[WHAT TO DO]
Please extend the Kubernetes zero-trust networking lab below, picking up right after its last line.

[DOCUMENT SEGMENT]
— BEGIN —

Skip to main content

Project Lab 12: Zero-Trust Networking & DNS Hardening

In Kubernetes, networking is open by default. A compromised frontend pod can normally scan the entire cluster network for databases. This lab demonstrates how to lock down a production environment using Layer 3/4 Network Policies and ensuring that Service Discovery remains performant and secure.

Reference Material:

  • docs/11-networking/1-network-policies.md
  • docs/11-networking/2-dns.md
  • docs/11-networking/3-coredns.md

1. OBJECTIVE: THE FINANCIAL DATA PERIMETER

The goal is to deploy the payments application stack across two namespaces (frontend-zone and secure-zone) with the following constraints:

  1. Default Deny: All pods in both namespaces must block all traffic by default.
  2. Strict Flow: Web can only talk to API. API can only talk to Database.
  3. DNS Resilience: Policies must explicitly allow DNS resolution (Port 53), or the services will fail to find each other.
  4. Discovery Audit: Validate the use of SRV records for specialized service discovery.

2. PHASE 1: NAMESPACE & WORKLOAD SETUP

We will segregate the components into separate namespaces to simulate an enterprise boundary.

kubectl create namespace frontend-zone
kubectl create namespace secure-zone

# 1. Deploy Frontend (in frontend-zone)
kubectl run web-server --image=nginx -n frontend-zone --labels="app=web-server"

— END —

[RECORDED DATA]

— BEGIN —

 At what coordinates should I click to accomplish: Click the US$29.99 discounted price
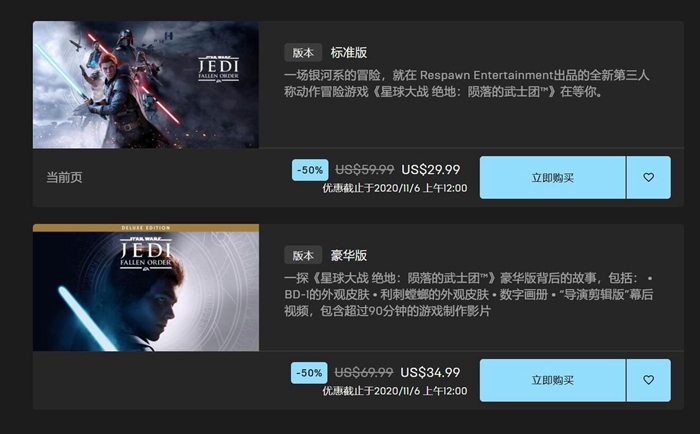coord(431,170)

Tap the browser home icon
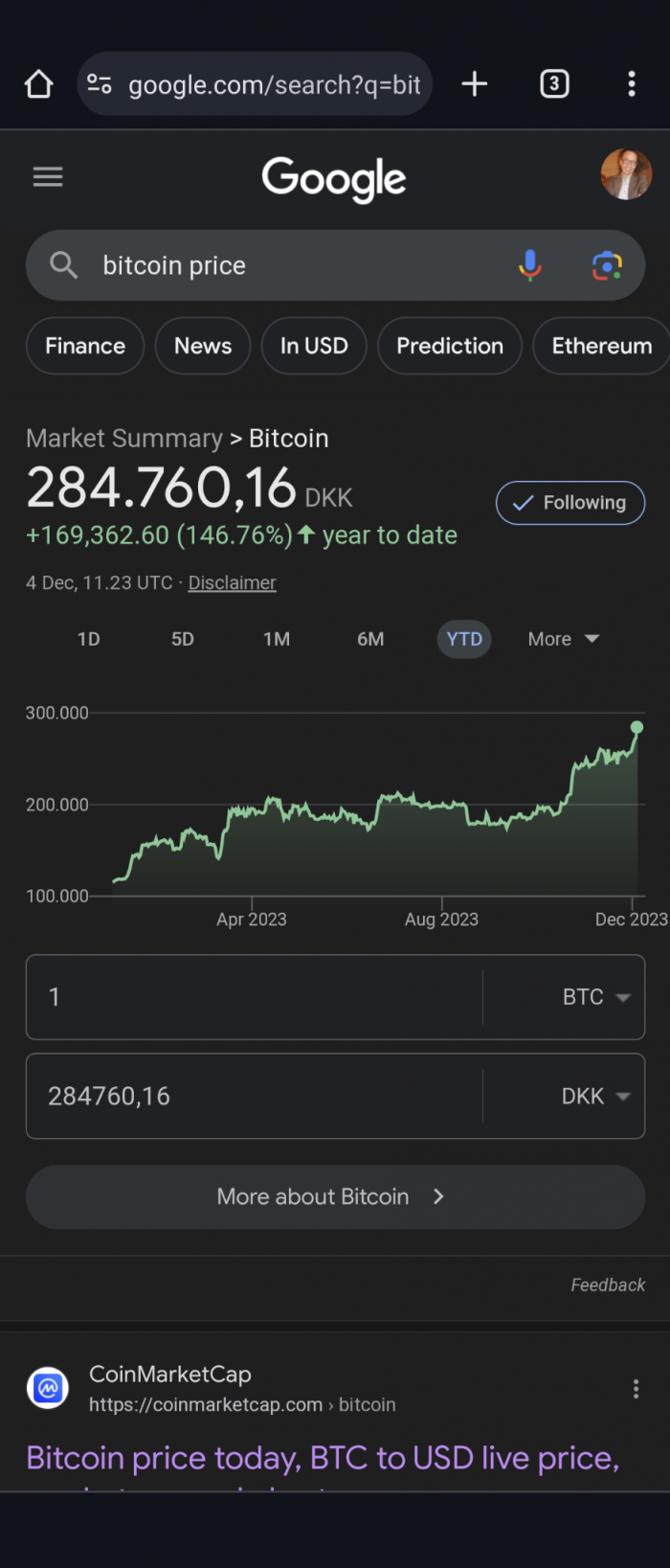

— END —

[IN RESPONSE]
# 2. Deploy API and DB (in secure-zone)
kubectl run payment-api --image=nginx -n secure-zone --labels="app=payment-api"
kubectl run secure-db --image=redis -n secure-zone --labels="app=secure-db"

3. PHASE 2: THE "DEFAULT DENY" POSTURE

We will apply a policy to the secure-zone that isolates all pods. After this step, even the API won't be able to talk to the DB.

3.1 Apply Default Deny All (default-deny.yaml)

apiVersion: networking.k8s.io/v1
kind: NetworkPolicy
metadata:
name: default-deny-all
namespace: secure-zone
spec:
podSelector: {} # Selects all pods in the namespace
policyTypes:
- Ingress
- Egress

Note: We apply this to Egress as well. If an attacker gets a shell in your pod, they cannot even ping Google or scan your internal network.


4. PHASE 3: OPENING THE FIREWALL (THE "ALLOW" LIST)

Now we surgically open the paths required for the application to function.

4.1 Allow API to DB and DNS

The Bible Trap: If you restrict Egress but forget Port 53, the API will fail to resolve secure-db.secure-zone.svc.cluster.local.

# api-policy.yaml
apiVersion: networking.k8s.io/v1
kind: NetworkPolicy
metadata:
name: api-network-policy
namespace: secure-zone
spec:
podSelector:
matchLabels:
app: payment-api
policyTypes: ["Ingress", "Egress"]
ingress:
- from: # Allow from Frontend Namespace
- namespaceSelector:
matchLabels:
kubernetes.io/metadata.name: frontend-zone
egress:
# 1. Allow traffic to DB
- to:
- podSelector:
matchLabels:
app: secure-db
# 2. Allow DNS (MANDATORY)
- to:
- namespaceSelector:
matchLabels:
kubernetes.io/metadata.name: kube-system
podSelector:
matchLabels:
k8s-app: kube-dns
ports:
- protocol: UDP
port: 53

5. PHASE 4: DNS DISCOVERY AUDIT

5.1 Validating SRV Records

Kubernetes DNS provides SRV records for discovering the port of a service. This is used by many gRPC and database drivers.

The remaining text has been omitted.